A federal judge on Tuesday sentenced Dutch lawyer Alex van der Zwaan to 30 days in prison for lying to federal investigators, according to multiple reports, in the first criminal sentence to result from special counsel Robert Mueller’s investigation.
Van der Zwaan, who was also ordered to pay $20,000 in fines, pleaded guilty in late February to making “materially false, fictitious, and fraudulent statements and representations” to the special counsel’s office and FBI agents.
According to Mueller’s team, Van Der Zwaan worked closely with Manafort and Gates on the report, which defended the handling of Tymoshenko’s trial by the Russia-aligned government of former Ukrainian president Viktor Yanukovych.
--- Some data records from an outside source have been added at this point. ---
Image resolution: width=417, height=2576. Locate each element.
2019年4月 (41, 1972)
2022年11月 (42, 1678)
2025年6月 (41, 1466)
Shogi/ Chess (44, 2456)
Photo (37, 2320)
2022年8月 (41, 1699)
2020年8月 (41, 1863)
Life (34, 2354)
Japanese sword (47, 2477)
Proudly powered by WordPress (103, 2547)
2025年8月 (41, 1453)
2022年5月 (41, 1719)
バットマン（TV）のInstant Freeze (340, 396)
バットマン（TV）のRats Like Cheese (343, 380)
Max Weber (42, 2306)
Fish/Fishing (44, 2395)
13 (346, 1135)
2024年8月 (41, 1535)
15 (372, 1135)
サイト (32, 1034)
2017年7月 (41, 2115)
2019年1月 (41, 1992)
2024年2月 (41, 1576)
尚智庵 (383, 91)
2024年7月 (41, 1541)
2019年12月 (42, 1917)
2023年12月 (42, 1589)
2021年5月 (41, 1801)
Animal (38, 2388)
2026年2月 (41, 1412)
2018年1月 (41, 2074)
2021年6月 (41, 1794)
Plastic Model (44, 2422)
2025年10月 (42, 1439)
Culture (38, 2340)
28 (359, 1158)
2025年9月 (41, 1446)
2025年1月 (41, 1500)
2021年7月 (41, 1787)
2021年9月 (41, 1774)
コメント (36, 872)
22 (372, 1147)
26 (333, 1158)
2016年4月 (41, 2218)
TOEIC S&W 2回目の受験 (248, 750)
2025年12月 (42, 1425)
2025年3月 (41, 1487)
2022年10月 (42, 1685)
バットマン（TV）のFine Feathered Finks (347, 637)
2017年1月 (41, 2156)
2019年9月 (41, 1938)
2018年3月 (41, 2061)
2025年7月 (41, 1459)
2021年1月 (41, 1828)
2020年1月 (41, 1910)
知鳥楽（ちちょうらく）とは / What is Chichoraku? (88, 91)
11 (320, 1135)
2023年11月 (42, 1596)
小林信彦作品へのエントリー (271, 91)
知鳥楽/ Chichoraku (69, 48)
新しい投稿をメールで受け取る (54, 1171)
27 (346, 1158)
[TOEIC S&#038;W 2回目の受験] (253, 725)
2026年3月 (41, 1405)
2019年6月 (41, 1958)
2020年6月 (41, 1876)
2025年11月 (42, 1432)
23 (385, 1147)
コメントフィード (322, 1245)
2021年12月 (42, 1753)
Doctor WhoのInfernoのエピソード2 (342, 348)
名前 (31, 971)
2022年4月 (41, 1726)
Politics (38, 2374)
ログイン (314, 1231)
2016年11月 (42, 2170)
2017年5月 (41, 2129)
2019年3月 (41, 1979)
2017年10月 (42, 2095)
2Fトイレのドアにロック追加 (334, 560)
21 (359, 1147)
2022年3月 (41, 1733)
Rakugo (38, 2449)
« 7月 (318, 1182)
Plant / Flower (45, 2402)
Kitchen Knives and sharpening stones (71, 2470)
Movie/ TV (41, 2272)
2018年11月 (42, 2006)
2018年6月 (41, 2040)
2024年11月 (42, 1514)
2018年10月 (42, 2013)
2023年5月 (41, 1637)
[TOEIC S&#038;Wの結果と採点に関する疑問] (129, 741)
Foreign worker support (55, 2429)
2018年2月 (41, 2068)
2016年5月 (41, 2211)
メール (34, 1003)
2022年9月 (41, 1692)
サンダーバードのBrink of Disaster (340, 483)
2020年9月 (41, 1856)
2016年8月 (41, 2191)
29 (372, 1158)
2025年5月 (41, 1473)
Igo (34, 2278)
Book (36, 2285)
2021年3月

The State Department criticized the report as a deceptive assessment of the Yanukovych government’s conduct and Mueller’s team has accused Manafort and Gates of funneling $4 million to secretly pay for it.
Skadden, a powerful New York law firm, has said it fired Van Der Zwaan last year and is cooperating with the investigation.
Van Der Zwaan’s precise value to the Mueller investigation remains unclear.
As I’ve said repeatedly about several of Mueller’s arrests, the fact that these people are pleading guilty to lying is a good indicator that they were low-hanging fruit (can I even say that these days?) that Mueller is using to build a body count. A conviction for lying doesn’t make you all that useful as a cooperating witness for obvious reasons: like, you’re a liar.